The 25 skeleton joints tracked using Kinect (v2) sensor

The combination of CNNs and LSTMs is among the most emerging hybrid models for activity recognition. These are especially being applied to vision tasks involving sequential inputs and outputs. CNNs basically consists of two modules. First, feature map construction or extraction, and second, a basic classifier. The hybrid model of CNN and LSTM uses CNN for feature extraction, and LSTM for feature classification. Ordóñez and Roggen (2016), Yao et al. (2017) and Singh et al. (2017), used a combination of CNNs and LSTMs, and demonstrated a tremendous improvement in result.

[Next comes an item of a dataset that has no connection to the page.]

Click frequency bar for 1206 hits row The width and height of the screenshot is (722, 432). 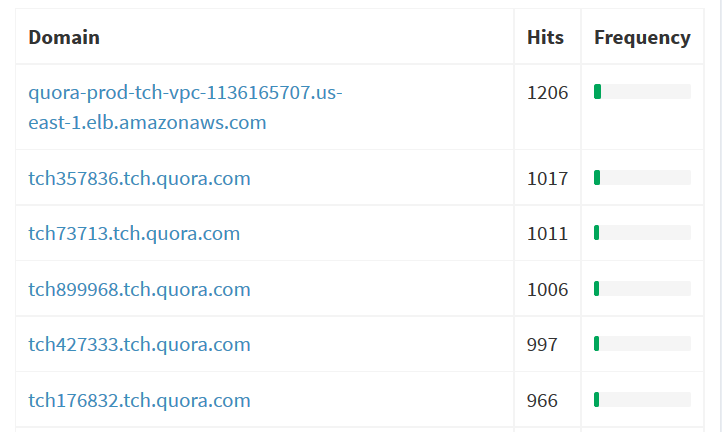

They run both CNN and LSTM models in parallel and used score fusion for the final prediction. Table 1 presents a summary of the literature survey. Work in this research demonstrates a sequential ConvLSTM approach using the best features of both CNN and LSTM.

We have focused on combining the CNNs, LSTMs, and dense layers in a sequential manner and take advantage of all three methods.

Fig. 4
figure 4

The block diagram of the proposed data collection procedure. The input video streams from the Kinect-v2 sensor are used to acquire the 3D skeleton joint coordinates. Then a 3D joint normalization technique is used for the normalization. A bounding box is made across the practitioner using the upper and lower body joint coordinates. Suitable features such as the angle between joints, velocity, acceleration, height, width, etc. are calculated and stored in the dataset along with their activity labels. This dataset is later passed to deep learning algorithms for training the network

3 Proposed methodology

The proposed methodology of this paper is threefold. First, the human body frames are acquired from the Kinect-v2 sensor and tracked the 3D skeleton joint coordinates. Then a 3D joints normalization technique is applied for the preprocessing of the data. The 3D coordinates are used to make a 3D bounding box over the tracked human. Suitable features like velocity, acceleration, angle between skeleton joints, height, width etc. have been extracted for identifying different activities. For each activity, important features have been selected and then constructed feature vectors. Second, the dataset is stored in a CSV format consisting of the raw skeleton joint coordinates and the extracted features. Third, the dataset containing joint values along with extracted manual features are inputted to deep learning networks, i.e.,  CNNs, LSTMs, and ConvLSTM for the activity recognition and fall detection. Figure 2 illustrates the proposed model of the ConvLSTM, which is a sequential fusion of CNNs and LSTMs.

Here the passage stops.